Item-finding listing
'''
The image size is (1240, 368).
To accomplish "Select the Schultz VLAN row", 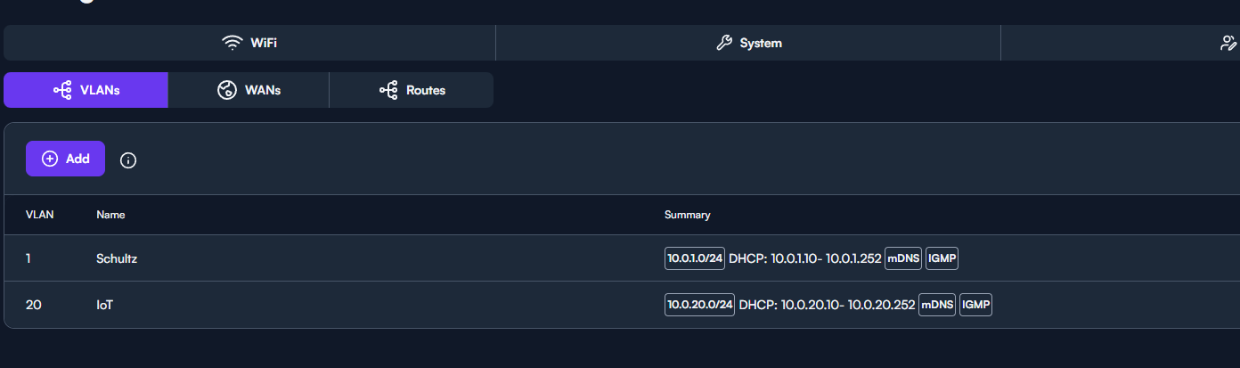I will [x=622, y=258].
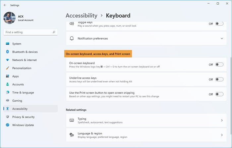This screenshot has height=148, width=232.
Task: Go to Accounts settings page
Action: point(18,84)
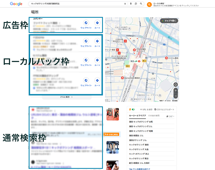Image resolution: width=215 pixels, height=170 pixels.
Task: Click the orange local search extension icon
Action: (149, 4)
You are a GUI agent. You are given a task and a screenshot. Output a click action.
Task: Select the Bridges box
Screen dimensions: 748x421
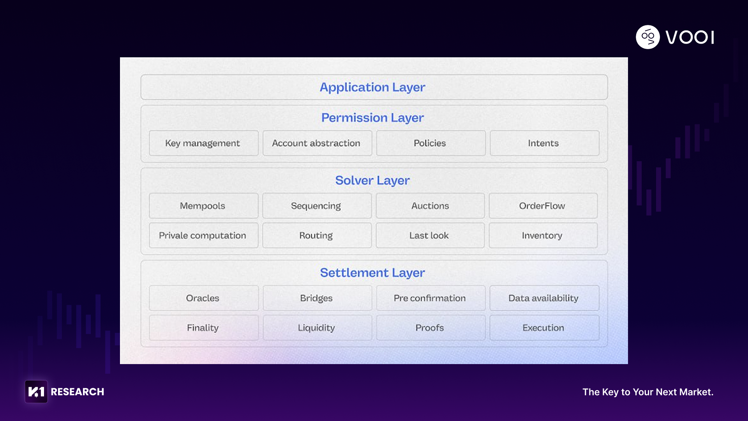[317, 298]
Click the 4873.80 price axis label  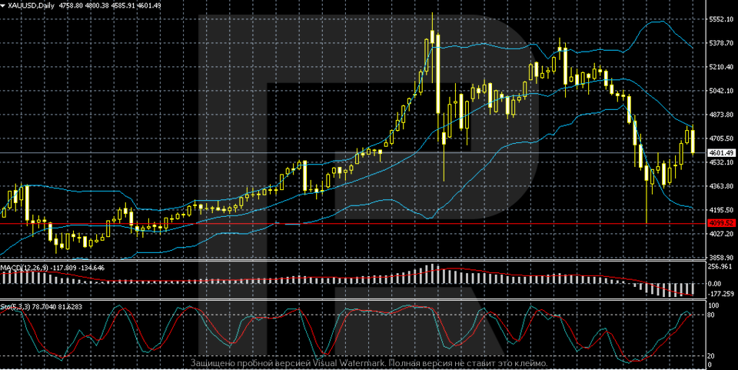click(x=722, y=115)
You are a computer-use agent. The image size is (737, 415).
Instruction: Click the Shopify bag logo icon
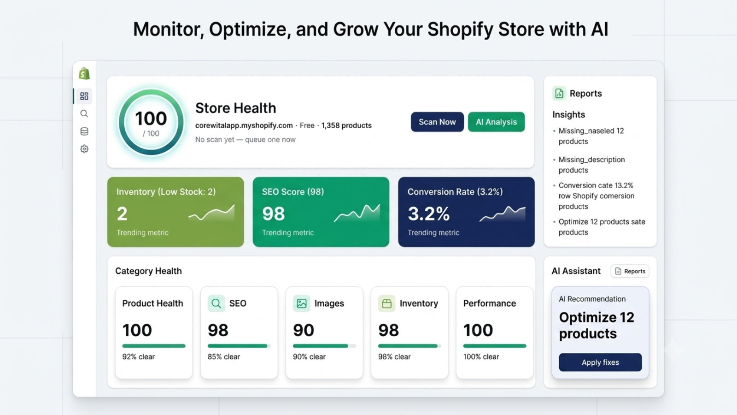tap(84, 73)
'''
▸ Task instructions
Write out the lines of the listing above as a numbered list, from the line containing "You are a computer-use" through the end of the listing, skipping any blank lines. Leave the pictures out.

▸ Written response
1. You are a computer-use agent. The image size is (737, 415).
2. Instruction: Click the Shopify bag logo icon
3. tap(84, 73)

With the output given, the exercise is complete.